Chen Guangcheng Is Safe in New York, but Thinks of China
New York. One month after their flight from China to New York, the dissident lawyer Chen Guangcheng and his family have settled into comfortable, busy lives in Greenwich Village.
Chen is enjoying his first chance in years to study and use the Internet without fear of arrests or beatings. But he is hardly serene.
In an interview June 18, Chen, 40, a blind, self-taught lawyer, displayed anger at the Beijing government for failing so far to investigate the local officials who persecuted him and beat his relatives. He and his wife, Yuan Weijing, said they remained desperately worried about the harsh treatment of those they left behind in Shandong province.
In previous statements, Chen expressed hopes for rapid legal changes in China and said he took Beijing officials at their word when they promised to punish provincial officials who he said had exceeded their powers.
On June 18, he repeated his belief that the rule of law is inevitable. But he has seen no signs, he said, of an honest inquiry into what many experts call his blatantly illegal treatment over the years, retaliation for agitating on behalf of the disabled, farmers and women who were forced to have abortions.
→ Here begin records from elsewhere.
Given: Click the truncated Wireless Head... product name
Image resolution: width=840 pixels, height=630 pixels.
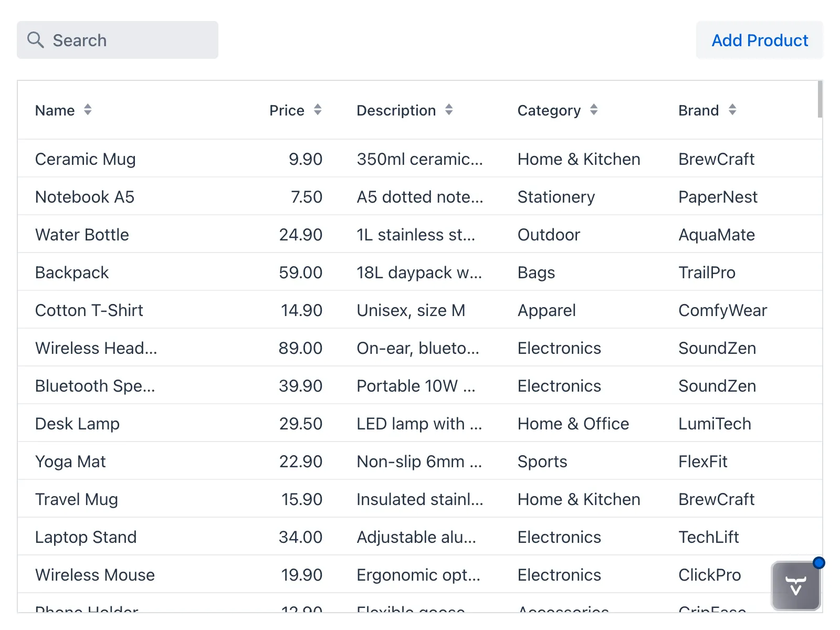Looking at the screenshot, I should (96, 348).
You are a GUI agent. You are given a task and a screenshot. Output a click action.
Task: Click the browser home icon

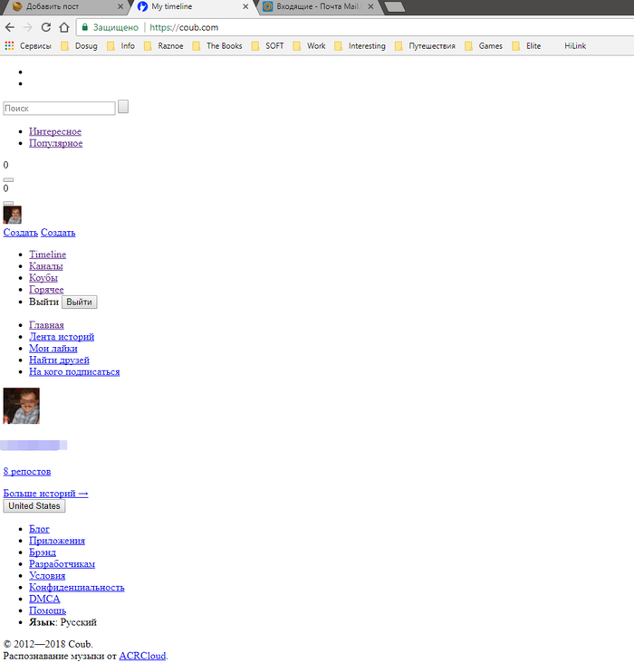point(64,27)
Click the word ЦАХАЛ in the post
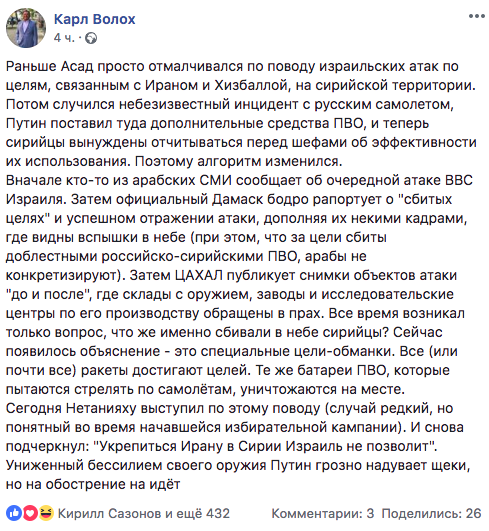This screenshot has height=531, width=489. point(199,275)
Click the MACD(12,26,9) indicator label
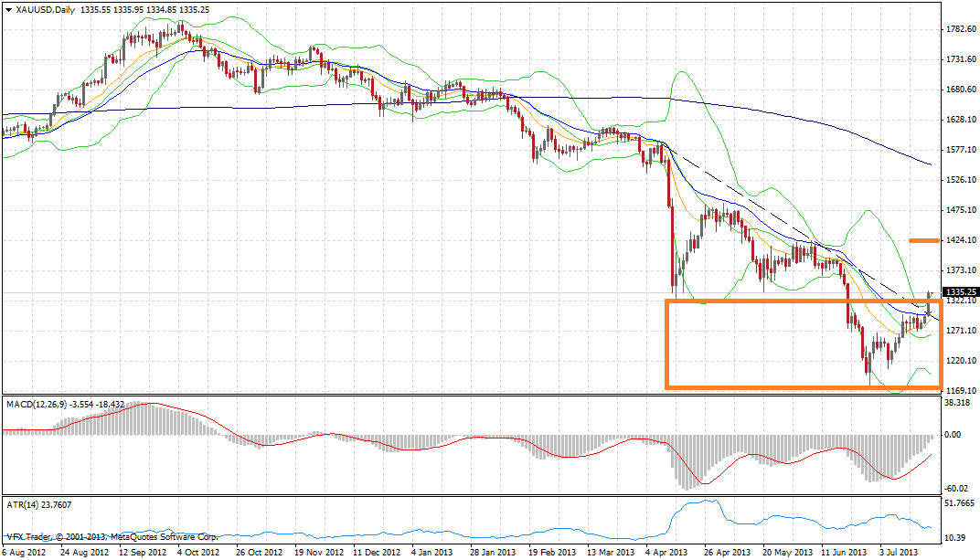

Sounding more defiant than he did right after his arrival May 19, he threatened to embarrass the Chinese government severely if they did not act soon.
“If they don’t open an investigation in a timely manner, I will quickly make my next step,” he said. “Then the central government will not have an opportunity to be the good guy.”
Chen refused to be more explicit. In past weeks, and again June 18, he has hinted that he is withholding details of extreme brutality that he and his wife endured during the home detention over the last year and a half. But it was unclear how effective any such revelations would be in prodding Beijing to respond to his demands.
Chen and his wife spoke at New York University’s US-Asia Law Institute, which has granted him visiting scholar status for an indefinite period. The university has provided a faculty apartment near Washington Square.
Their children, ages 6 and 10, are attending a public school and picking up English, while Chen and Yuan study English for two hours every morning. Chen spends many afternoons meeting legal experts one on one, learning about the American Constitution and the United States legal system — starting, he made a point of saying, with the Declaration of Independence. He plans to learn about disability law, among other topics.
Any extra time is taken by meetings with politicians, human rights advocates and friends from China and the United States. Chen plans to write a book, he said, and expects to keep speaking out on legal issues. But after years of near-isolation, he said, he needed time to learn and think.
Life here is light years removed from the brutal house arrest Chen and his wife endured until April, when he made a daring escape from their village home and took refuge in the United States Embassy. After a diplomatic standoff, he was allowed to travel abroad to study.
In 2006, after Chen angered local authorities by bringing a class-action suit alleging forced sterilizations and abortions, he was sent to prison for four years on what many observers called trumped-up charges.
After his release in 2010, the couple were isolated at their home under heavy guard, the windows covered with metal sheets, and they were beaten when they tried to communicate with outsiders.
After they discovered that Chen had escaped, the local police rampaged through the home of his older brother in the middle of the night, beating the brother and his wife, who still cannot lift her right arm as a result, Chen said. Chen’s nephew, who slashed at the intruders with a knife, was severely beaten and is being held on an attempted murder charge.
Neither relatives nor their chosen lawyers have been allowed to visit the nephew, and Chen fears the beatings have continued.
Chen’s efforts to expose forced abortions won him attention in the United States anti-abortion movement. Since his arrival in the United States, some activists have wondered whether he will support the anti-abortion cause here.
Chen said that in China, the issue was forced abortions and that he had not given much thought to the underlying morality of abortion. Now, he said, he is not sure where he stands, adding, “I think that life should be cherished.” He firmly denied rumors that he is an evangelical Christian.
As for the future, Chen clings to the hope that he can return to China within the next few years.
What if the Chinese government refuses to let him return, in an effort to sideline him like other exiled dissidents?
“It’s premature to think about that,” he said.